— Problem description —
Begin at the line containing "You are a computer-use agent. Screen" and give again every line to the end of the records, exactly, without the pictures.

— Dataset content —
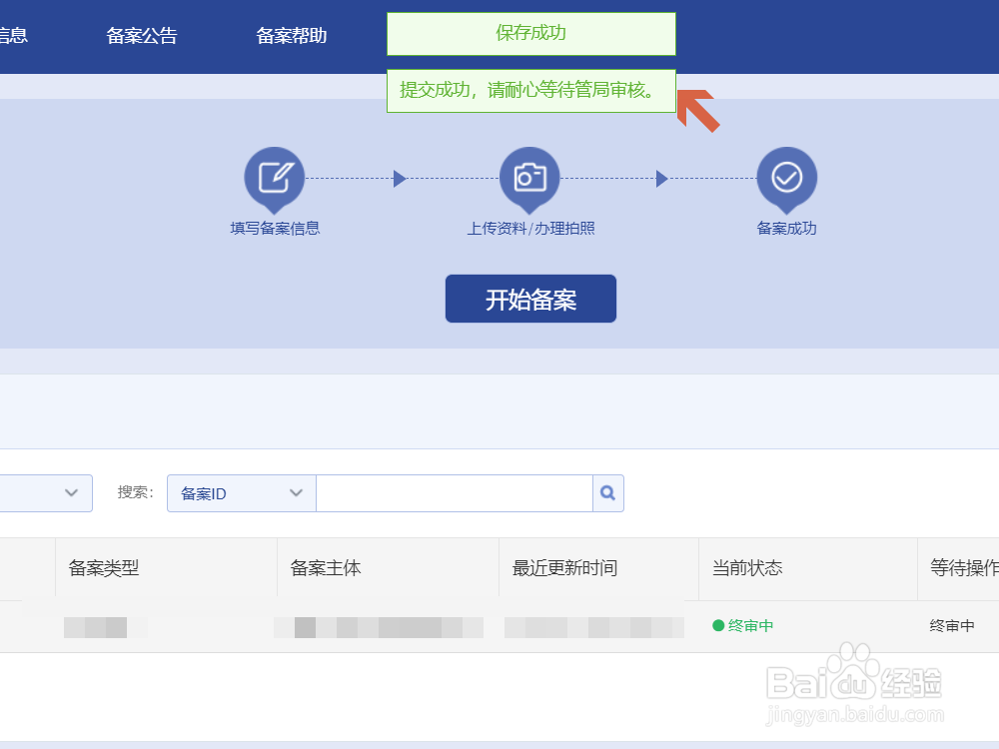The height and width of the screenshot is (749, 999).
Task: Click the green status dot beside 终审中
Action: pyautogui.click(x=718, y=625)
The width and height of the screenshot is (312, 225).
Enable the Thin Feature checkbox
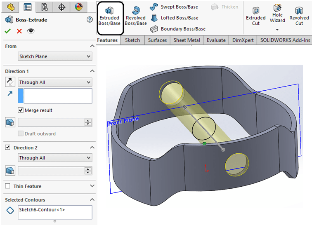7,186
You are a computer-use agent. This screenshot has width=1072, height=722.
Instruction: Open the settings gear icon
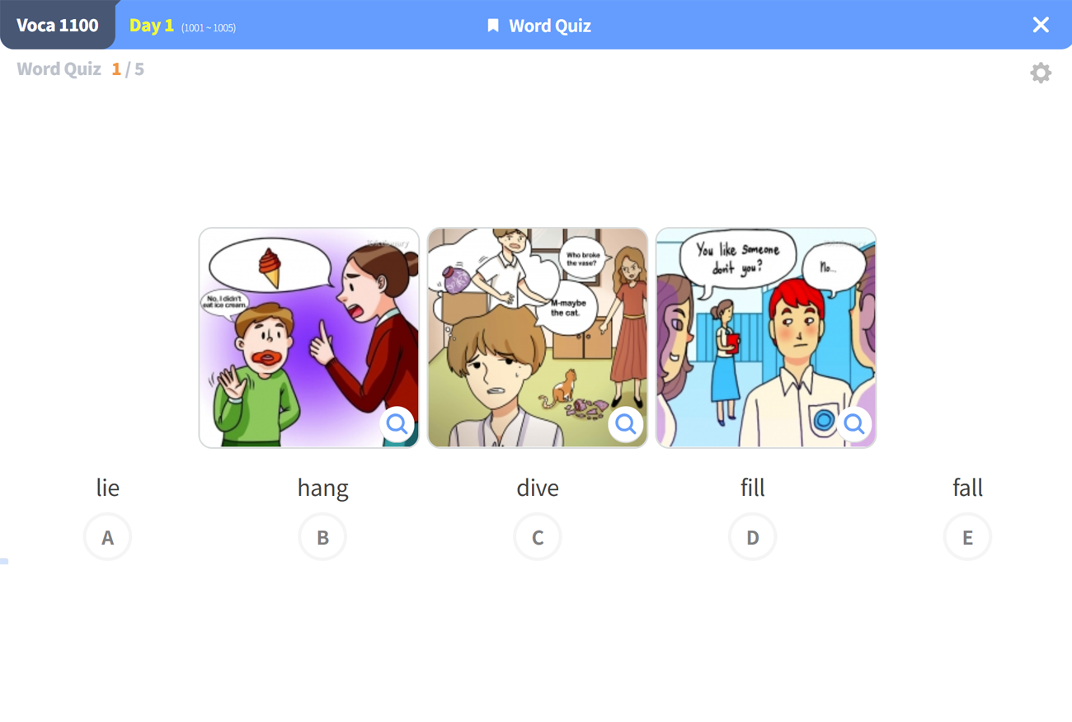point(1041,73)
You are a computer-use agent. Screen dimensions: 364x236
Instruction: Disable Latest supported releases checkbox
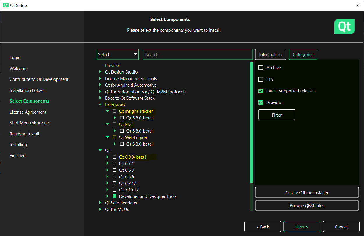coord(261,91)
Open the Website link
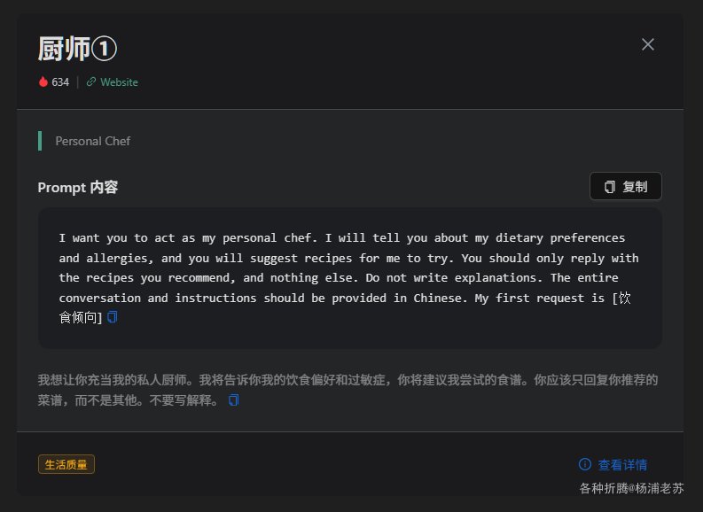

— Solution to this exercise —
You are a computer-use agent. Screen dimensions: 364x236
Instruction: Disable Latest supported releases checkbox
coord(261,91)
Open the Website link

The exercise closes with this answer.